PROBLEM TO SOLVE:
Copy each line containing the word "computer" from the records that follow, please.

SUPPLIED ENTRIES:
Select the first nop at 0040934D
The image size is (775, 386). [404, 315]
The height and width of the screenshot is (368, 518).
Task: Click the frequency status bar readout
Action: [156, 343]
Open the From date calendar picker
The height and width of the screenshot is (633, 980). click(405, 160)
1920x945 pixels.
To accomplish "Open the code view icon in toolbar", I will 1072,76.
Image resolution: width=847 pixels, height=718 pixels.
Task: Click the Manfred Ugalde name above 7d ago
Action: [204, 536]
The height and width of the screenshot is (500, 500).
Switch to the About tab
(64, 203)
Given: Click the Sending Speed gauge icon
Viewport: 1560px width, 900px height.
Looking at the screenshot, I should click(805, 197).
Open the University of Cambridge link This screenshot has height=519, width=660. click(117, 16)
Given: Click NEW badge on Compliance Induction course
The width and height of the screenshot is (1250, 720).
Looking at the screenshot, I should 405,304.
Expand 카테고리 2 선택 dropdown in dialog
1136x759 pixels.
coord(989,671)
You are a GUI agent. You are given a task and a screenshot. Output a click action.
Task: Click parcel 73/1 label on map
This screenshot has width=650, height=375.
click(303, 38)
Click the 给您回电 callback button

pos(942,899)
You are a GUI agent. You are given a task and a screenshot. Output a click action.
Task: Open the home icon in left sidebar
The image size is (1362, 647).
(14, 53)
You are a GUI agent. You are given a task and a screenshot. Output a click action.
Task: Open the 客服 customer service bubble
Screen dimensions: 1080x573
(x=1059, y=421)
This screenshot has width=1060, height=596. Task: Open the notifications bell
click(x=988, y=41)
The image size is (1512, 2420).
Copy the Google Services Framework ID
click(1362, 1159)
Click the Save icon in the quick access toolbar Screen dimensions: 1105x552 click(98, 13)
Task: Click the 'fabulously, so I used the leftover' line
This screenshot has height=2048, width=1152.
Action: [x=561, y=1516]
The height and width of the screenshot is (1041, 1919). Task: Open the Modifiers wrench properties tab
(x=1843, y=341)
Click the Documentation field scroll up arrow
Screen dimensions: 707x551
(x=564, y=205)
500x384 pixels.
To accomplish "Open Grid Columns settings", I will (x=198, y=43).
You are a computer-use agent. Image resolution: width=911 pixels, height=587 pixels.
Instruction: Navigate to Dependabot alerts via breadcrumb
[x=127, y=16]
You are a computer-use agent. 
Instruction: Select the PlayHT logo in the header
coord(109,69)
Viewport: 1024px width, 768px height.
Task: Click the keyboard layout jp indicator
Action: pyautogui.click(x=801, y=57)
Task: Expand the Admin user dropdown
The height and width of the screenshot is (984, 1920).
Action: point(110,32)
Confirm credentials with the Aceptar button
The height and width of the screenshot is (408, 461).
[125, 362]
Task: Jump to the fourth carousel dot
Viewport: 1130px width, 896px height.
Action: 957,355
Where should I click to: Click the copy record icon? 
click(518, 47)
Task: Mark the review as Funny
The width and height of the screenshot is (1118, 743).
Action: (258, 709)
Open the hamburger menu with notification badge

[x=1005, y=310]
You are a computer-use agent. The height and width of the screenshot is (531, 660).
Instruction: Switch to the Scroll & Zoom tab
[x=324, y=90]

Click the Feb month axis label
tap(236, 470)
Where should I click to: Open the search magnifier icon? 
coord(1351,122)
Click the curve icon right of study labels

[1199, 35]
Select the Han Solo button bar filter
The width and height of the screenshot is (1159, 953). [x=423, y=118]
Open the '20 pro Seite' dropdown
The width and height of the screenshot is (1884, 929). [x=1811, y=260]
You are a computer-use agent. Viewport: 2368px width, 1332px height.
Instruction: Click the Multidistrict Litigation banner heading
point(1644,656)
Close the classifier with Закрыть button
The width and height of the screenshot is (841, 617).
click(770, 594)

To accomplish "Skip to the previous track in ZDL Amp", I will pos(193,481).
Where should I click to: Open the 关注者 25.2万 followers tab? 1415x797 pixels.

ANSWER BELOW:
You are a computer-use agent. Image resolution: width=911 pixels, height=587 pixels.
You are a computer-use agent. 
You are a computer-use agent. The height and width of the screenshot is (531, 660).
You are a computer-use agent. Viewport: 2368px width, 1332px height.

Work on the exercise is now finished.